Based on the data, the latest IPCC report has confirmed that due to mankind’s inability to reduce the levels of greenhouse gas emissions — mainly Co2 and Methane — in the atmosphere, the Earth’s temperature will increase by more than 2° Celsius, further jeopardizing ecosystems around the globe.
“Methane is responsible, to date maybe, for a quarter of the climate change,” Prather theorized during a phone call with Irvine Weekly. “Co2 is interesting, because Co2, most of it is fossil fuel. There’s some from cement and land use. For Methane, there’s so many things — we have leakage of Methane from natural gas, we have fossil fuel exploration — which is responsible for a quarter of the Methane.”
Crossing this single digit threshold might seem insignificant, but according to Prather, there is no technology available that will help us correct this climate crisis, and there probably will never be. As environmental alarms sound, more populations will be forced to adapt to these environmental impacts at a rate never seen before.
“One item, no,” he said. “It’s people developing habits and patterns — generally more carbon neutral. One of the simplest ones that’s had a great fight in the U.S. is eating less red meat. If you look at the amount of kilogram to Co2 per kilogram of food, rice, chicken and eggs, like 1 kilogram, pork you get to about 3 or 4 (kilograms of Co2 per kilogram of food) — cattle is like 10 — just eating less red meat would make a significant difference in the U.S.”
Prather, who has worked at UC Irvine since 1992, where he served as Director of the UCI Environment Institute between 2008 and 2013, pointed out that he was not an author on this year’s report, but provided contribution as a review editor.
During his review, Prather says he was impressed by the level of detail available through this research, which allows experts to fill in the data gaps from the last seven years. However, looking back, Prather said it was a clear indication that the Earth’s temperature seems to be increasing by a tenth of a degree – every 10 years.
“Probably the most interesting thing this year is the level of detail on documentation on the systems that have been changing because we’ve had more time to observe them, because we have more statistics on them,” he said. “As a review editor this time, more and more details about regional small scale things happening, being reviewed, as to where the damage is occurring, how frequently — not just damage but things are changing.”
Prather also praised the IPCC’s Interactive Atlas, which he said gives users the ability to see projections in trends, based on patterns paired with numerous models.

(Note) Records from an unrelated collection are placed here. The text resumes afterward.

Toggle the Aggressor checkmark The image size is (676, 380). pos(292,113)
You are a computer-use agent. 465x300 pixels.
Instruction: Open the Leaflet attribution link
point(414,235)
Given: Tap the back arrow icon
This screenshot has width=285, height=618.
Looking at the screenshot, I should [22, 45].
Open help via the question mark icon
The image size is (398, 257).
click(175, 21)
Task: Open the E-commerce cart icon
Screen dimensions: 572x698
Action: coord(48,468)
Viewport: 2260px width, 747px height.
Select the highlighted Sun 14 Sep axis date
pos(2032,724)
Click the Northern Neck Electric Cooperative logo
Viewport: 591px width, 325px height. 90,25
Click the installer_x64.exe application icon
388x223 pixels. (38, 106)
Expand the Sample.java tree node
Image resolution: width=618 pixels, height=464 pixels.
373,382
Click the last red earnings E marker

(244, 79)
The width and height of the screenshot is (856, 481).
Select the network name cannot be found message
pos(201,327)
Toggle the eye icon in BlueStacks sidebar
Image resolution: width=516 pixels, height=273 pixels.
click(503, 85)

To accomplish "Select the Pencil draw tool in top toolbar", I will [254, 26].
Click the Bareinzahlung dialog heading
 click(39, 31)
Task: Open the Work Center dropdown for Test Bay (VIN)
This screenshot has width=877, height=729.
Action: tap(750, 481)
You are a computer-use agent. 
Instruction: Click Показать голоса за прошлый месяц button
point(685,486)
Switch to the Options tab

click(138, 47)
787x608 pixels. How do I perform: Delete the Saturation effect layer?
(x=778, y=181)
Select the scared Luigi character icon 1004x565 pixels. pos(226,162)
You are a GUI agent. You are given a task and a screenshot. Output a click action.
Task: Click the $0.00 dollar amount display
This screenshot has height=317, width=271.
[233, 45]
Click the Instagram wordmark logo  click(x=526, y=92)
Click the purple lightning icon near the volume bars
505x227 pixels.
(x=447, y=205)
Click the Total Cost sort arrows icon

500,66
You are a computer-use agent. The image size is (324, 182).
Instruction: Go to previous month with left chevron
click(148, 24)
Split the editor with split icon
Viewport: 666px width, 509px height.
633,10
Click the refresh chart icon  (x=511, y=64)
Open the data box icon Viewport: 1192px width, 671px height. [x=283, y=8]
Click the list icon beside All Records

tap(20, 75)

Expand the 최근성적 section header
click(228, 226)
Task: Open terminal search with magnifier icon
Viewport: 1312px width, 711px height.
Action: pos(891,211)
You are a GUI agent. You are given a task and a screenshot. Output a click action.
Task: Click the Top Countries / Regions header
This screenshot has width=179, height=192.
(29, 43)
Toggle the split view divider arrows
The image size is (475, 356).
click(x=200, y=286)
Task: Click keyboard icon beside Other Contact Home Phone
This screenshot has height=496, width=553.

“It is quite something,” Prather said, adding that the five minute operational tutorial is worth a watch. “What’s the projections of rain, likelihood of floods different models give. What’s more important is that the models are getting much better and our ability to go from global models down to regional impact — the science has gotten much better. Between higher resolution models, and between better ways of scaling from a model, might have only 100 kilometers, to something that might have a smaller impact.”
As environmental indicators, more frequent and prolonged flooding, droughts and wildfire are sounding the alarm globally, in an effort to combat climate change, the city of Irvine recently announced an initiative to transition to a carbon neutral economy by 2030.
“I’m proud of my city for having done that — that’s great. In that sense, it takes a village to raise a child. Everybody has to start doing something, and if nobody does, it’s not going to happen. If Irvine is the only city that does this it won’t make any difference on the climate,” Prather said. “But, if Irvine does it, then other people pay attention.”